Den Antrag auf ihre Kanonisierung hatte das Exarchat der orthodoxen Gemeinden russischer Tradition (mit Sitz in Paris), das zum Ökumenischen Patriarchat gehört, im September 2003 bei diesem gestellt. Nunmehr antwortete Patriarch Bartholomaios dem Vorsteher des Exarchats, Erzbischof Gabriel von Komana, auf dieses Gesuch: „Durch diesen unseren patriarchalen und brüderlichen Brief ... lassen wir wissen, dass wir in Beantwortung der Bitte, die Sie uns bezüglich des Erzpriesters Aleksij Medvekov, des Priesters Dimitrij Klepinin, der Nonne Marija (Skobcova) und ihres Sohnes Jurij Skobcov sowie des Elija Fodaminskij haben zukommen lassen, die sich durch die Reinheit und Heiligkeit ihres Lebens ausgezeichnet haben, und in Befolgung der Praxis und der in unserer heiligen orthodoxen Kirche üblichen Ordnung sie in das Verzeichnis ihrer Heiligen eingetragen haben und dass ihr Gedächtnis am 20. Juli jeden Jahres gefeiert werden soll“. Weiter hießt es in dem Synodalakt, dass die Genannten, „die aus Russland stammten, im Bereich unseres Patriarchalexarchates der orthodoxen Gemeinden der russischen Tradition in Westeuropa in der ersten Hälfte des 20. Jahrhunderts gedient haben: Sie zeichneten sich aus durch die Askese und Heiligkeit ihres Lebens und haben durch das gute Beispiel, das sie gaben, beigetragen zum Aufbau der Seelen vieler Gläubiger; einige von ihnen haben während des Zweiten Weltkrieges viel Schlimmes erduldet und wurden Qualen unterworfen, die sie mit Festigkeit ertragen haben“. Daher sollen sie, die „ihr Leben in Heiligkeit und sogar bei einigen von ihnen im Martyrium vollendet haben, unter die seligen Martyrer und die Heiligen der Kirche gezählt und von den Gläubigen geehrt und mit Lobeshymnen gefeiert werden".

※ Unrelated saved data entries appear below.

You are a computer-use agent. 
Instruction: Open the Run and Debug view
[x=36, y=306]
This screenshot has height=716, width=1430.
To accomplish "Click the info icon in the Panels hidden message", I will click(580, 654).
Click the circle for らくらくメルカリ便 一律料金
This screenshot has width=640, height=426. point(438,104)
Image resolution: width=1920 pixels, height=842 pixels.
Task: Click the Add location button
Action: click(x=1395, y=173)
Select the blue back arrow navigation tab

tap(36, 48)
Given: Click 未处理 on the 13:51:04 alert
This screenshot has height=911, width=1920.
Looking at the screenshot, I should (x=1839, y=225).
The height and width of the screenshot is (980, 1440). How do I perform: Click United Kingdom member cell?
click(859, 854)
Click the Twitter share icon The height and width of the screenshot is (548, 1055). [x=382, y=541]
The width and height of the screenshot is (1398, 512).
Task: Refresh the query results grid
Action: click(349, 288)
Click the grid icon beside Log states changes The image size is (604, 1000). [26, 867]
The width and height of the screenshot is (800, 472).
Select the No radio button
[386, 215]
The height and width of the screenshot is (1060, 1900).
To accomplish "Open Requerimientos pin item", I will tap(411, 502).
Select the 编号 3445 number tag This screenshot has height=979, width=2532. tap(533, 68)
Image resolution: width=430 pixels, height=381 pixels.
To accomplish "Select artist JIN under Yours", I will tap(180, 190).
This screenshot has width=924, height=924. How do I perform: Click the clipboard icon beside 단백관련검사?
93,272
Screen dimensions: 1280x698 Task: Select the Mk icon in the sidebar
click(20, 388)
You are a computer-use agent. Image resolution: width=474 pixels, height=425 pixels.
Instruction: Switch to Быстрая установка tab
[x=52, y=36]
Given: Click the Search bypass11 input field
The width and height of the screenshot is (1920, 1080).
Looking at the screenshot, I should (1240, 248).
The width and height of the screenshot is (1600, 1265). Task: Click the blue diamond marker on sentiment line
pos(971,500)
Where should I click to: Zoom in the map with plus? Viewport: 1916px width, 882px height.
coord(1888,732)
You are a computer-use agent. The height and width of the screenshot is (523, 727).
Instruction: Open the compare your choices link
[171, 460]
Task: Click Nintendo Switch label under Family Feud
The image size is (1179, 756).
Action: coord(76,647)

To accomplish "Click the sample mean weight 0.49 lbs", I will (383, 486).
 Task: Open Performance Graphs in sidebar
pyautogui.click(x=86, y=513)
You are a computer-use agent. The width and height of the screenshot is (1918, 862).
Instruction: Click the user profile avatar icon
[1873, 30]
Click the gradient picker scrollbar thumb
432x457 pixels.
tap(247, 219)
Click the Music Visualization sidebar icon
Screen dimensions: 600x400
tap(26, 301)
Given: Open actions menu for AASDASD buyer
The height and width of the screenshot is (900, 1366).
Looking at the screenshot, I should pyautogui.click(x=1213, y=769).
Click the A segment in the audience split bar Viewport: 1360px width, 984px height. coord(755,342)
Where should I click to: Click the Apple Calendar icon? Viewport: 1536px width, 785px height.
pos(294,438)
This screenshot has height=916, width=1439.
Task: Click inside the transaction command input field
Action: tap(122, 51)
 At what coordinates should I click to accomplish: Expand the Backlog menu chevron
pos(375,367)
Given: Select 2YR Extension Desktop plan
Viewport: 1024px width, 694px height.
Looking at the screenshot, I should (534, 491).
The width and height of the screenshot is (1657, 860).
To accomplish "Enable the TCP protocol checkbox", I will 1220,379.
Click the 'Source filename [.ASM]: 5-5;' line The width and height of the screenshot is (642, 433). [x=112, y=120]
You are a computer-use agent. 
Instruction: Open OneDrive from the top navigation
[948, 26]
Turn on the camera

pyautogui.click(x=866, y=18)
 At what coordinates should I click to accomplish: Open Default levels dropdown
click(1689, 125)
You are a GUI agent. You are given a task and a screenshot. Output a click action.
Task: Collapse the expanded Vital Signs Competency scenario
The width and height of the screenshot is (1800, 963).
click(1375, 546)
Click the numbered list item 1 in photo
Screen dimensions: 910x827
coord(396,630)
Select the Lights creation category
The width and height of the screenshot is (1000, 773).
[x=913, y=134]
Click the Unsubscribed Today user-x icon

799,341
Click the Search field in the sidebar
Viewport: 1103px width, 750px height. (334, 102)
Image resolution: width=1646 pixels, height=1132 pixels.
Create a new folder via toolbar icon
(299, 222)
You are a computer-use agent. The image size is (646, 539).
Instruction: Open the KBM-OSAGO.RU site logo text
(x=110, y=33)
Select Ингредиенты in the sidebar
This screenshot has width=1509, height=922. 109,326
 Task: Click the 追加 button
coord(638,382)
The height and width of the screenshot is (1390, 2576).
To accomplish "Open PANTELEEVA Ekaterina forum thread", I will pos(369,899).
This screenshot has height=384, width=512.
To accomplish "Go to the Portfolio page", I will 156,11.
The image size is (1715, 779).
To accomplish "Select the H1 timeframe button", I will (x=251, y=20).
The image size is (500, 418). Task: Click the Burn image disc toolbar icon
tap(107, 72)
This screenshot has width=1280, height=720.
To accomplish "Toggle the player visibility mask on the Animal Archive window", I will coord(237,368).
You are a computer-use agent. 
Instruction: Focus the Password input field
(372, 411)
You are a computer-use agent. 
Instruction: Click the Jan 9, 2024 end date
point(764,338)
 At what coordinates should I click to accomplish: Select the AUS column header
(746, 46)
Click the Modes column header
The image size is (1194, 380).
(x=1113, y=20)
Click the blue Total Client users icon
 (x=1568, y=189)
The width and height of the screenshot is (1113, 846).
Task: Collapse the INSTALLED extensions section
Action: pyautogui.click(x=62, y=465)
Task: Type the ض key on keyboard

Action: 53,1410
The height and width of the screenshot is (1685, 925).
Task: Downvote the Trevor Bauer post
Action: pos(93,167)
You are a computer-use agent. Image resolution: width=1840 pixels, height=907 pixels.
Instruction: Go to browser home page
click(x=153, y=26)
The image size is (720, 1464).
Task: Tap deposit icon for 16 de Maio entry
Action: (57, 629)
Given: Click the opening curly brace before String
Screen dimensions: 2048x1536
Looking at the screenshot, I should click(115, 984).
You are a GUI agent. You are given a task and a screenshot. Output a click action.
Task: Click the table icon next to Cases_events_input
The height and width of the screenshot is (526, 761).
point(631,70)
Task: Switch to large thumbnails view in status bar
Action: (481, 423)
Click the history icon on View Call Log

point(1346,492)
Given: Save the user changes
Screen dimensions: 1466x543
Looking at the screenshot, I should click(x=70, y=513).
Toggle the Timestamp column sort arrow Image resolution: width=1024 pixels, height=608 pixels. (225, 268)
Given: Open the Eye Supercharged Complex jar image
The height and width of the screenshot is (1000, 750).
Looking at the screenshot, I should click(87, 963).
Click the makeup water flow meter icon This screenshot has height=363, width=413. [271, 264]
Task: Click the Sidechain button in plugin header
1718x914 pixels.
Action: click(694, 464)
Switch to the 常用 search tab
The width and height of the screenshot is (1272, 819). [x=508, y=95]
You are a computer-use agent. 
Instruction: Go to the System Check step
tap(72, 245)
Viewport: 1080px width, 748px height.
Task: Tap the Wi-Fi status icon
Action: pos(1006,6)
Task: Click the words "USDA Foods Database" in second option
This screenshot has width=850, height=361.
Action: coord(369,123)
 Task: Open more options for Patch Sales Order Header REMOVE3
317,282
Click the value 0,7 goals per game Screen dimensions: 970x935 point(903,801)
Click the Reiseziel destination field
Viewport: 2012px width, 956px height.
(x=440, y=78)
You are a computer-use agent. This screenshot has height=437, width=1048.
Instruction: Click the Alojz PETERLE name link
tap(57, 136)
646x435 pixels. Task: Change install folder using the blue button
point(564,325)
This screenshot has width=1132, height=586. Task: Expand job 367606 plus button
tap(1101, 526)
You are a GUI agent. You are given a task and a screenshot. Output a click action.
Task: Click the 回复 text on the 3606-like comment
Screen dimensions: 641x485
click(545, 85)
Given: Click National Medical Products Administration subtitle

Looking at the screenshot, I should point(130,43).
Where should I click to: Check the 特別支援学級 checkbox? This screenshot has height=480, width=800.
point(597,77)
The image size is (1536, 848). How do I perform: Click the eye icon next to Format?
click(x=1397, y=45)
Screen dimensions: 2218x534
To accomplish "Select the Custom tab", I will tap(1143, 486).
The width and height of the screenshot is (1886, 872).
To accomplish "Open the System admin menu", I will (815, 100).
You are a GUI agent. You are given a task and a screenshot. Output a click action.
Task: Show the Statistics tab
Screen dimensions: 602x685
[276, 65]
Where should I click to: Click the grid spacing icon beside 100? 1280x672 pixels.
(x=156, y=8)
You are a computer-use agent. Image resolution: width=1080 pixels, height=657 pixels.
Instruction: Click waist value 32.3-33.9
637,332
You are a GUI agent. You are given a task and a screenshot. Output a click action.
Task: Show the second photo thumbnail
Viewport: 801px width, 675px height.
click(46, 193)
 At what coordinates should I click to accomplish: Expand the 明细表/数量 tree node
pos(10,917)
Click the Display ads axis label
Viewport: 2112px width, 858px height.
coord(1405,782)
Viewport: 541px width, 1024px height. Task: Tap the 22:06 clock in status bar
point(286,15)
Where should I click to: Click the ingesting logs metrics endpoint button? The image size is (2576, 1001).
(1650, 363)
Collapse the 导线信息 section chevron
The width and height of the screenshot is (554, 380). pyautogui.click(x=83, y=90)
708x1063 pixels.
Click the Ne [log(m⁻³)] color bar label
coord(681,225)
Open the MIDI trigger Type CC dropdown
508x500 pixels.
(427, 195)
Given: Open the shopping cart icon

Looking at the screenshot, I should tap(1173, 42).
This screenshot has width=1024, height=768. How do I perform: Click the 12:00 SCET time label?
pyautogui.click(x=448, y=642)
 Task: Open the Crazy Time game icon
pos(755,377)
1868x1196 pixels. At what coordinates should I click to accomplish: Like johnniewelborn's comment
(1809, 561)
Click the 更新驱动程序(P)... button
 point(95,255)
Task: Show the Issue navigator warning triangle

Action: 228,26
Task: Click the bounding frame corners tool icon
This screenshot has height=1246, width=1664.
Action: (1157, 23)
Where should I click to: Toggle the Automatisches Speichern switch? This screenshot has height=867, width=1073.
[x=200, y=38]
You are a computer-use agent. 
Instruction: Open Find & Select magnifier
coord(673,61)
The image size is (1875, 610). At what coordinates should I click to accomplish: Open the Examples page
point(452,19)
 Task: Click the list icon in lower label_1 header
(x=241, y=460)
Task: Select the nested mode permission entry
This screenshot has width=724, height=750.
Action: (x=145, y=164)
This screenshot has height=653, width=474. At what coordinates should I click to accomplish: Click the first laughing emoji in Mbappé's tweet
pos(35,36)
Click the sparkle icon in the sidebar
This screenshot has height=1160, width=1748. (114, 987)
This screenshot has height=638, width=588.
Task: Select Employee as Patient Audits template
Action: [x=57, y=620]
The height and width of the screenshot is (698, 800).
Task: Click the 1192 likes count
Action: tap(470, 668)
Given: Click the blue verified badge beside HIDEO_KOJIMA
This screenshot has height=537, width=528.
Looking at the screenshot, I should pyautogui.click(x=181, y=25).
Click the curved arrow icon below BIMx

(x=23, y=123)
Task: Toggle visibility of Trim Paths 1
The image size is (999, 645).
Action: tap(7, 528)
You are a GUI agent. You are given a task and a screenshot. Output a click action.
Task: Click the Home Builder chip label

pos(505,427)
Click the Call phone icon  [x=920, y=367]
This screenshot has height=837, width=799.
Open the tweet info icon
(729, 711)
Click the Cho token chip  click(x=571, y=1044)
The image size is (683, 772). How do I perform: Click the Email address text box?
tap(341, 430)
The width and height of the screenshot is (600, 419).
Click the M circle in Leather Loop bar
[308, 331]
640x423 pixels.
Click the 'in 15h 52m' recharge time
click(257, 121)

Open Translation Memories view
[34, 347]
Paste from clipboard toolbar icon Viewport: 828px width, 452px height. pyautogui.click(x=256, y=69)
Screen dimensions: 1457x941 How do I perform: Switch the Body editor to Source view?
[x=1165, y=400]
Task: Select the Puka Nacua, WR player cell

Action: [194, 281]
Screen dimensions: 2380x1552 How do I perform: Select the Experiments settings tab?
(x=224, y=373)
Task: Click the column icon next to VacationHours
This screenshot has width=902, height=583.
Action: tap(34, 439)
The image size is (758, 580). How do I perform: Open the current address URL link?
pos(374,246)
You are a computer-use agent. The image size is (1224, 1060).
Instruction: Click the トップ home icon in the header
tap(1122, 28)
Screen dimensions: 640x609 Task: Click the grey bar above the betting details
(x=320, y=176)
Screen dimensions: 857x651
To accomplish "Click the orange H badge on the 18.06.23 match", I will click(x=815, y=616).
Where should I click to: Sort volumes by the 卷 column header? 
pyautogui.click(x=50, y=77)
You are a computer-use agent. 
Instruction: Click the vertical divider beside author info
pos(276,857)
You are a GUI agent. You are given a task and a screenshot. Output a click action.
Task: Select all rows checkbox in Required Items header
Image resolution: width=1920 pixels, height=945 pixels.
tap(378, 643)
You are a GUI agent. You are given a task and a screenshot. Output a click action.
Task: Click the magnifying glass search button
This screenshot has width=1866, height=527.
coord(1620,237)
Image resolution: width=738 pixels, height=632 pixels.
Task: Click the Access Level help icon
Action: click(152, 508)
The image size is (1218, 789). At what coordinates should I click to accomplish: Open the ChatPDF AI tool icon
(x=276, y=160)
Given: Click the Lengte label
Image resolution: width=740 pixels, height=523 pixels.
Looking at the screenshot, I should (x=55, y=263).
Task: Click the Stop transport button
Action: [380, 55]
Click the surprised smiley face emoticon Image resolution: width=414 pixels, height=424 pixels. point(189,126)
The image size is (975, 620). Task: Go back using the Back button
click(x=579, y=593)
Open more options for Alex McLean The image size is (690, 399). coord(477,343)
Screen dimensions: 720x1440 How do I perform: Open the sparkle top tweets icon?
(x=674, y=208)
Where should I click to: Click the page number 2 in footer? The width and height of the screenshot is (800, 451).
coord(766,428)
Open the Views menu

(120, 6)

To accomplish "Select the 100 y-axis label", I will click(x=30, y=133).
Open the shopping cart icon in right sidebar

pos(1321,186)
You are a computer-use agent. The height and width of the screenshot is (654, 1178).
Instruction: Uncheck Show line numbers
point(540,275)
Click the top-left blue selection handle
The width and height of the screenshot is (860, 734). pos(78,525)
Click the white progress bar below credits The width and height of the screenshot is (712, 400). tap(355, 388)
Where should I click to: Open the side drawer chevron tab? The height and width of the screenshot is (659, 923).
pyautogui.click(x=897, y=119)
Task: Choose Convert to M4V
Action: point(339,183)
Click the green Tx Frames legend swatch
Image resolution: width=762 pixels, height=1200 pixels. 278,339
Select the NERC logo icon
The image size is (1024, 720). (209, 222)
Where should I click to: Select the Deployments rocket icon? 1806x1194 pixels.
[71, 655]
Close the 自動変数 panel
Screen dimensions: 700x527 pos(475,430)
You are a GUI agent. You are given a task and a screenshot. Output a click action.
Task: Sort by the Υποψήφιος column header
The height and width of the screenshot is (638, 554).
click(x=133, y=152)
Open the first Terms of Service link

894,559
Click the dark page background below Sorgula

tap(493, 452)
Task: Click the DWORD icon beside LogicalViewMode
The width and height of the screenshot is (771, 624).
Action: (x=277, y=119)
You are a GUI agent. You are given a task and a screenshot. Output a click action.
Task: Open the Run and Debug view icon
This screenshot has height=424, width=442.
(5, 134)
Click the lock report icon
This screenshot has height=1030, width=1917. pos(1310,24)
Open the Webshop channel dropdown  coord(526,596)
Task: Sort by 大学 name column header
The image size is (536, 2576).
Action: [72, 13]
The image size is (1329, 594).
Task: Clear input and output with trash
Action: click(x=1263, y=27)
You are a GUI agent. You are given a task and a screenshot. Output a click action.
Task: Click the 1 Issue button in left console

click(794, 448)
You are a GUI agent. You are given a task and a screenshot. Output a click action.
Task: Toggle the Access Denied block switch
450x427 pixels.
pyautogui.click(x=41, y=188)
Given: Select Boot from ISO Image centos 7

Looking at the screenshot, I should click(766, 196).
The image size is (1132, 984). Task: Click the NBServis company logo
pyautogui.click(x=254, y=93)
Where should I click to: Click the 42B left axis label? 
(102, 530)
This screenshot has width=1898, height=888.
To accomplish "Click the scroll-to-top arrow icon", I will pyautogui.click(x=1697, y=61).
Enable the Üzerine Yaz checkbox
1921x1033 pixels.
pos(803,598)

In seiner auf den 11. Februar 2004 datierten Botschaft hat Erzbischof Gabriel noch einmal die Bedeutung dieser Heiligen für die Orthodoxie in Westeuropa unterstrichen: „Alle fünf wurden, jeder nach der Gnade, die er vom Heiligen Geist erhalten hatte und in der Zeit, in die er von unserem Schöpfer und Herrn gestellt wurde, aufopfernde Diener der Kirche Christi. Durch die göttliche Vorsehung geführt und in der Folge der Ereignisse, die ihr Geburtsland im Blut versinken ließ, kamen sie hierher nach Frankreich und haben hier mit Eifer ihr Hirtenamt und ihr christliches Engagement in der Gesellschaft im Rahmen unseres Erzbistums unter der geistlichen und kanonischen Führung und mit dem Segen des Metropoliten Evlogij (Georgievskij, N.T.), seligen Angedenkens, versehen. Ihr Zeugnis begab sich in einem kritischen Moment, da die russische Orthodoxie sich in Westeuropa zu organisieren suchte und zwar generell in der Situation der ‚Diaspora’ außerhalb der kanonischen Grenzen der Kirche von Russland. Die Heiligkeit besitzt immer sowohl eine nicht zeitgebundene wie auch eine universelle Dimension der Teilhabe an der göttlichen Heiligkeit. Aber gleichzeitig wurzelt sie in Raum und Zeit, d.h. hier in der gesegneten wie schmerzhaften Geschichte der russischen Diaspora im Westen. Schließlich wurzelt sie da, wohin der Herr uns berufen hat, unseren Glauben an ihn zu bezeugen – in Gemeinschaft mit den Heiligen aller Zeiten, besonders aber – für uns – mit jenen aus dem Lande Frankreich. ... So bleiben ihre Namen und ihre Taten bis heute eingeschrieben im Herzen und Gedenken der Menschen. Angesichts der Heimsuchungen unserer Zeit übermitteln sie uns eine Botschaft der Stärkung und der Hoffnung, der absolutentreue zum Evangelium Christi: Bescheidenheit, Sanftmut, Selbstverleugnung, Sorge für die Schwachen und Unterdrückten, Dienst am Bruder, Geist der Aufopferung und der Liebe“.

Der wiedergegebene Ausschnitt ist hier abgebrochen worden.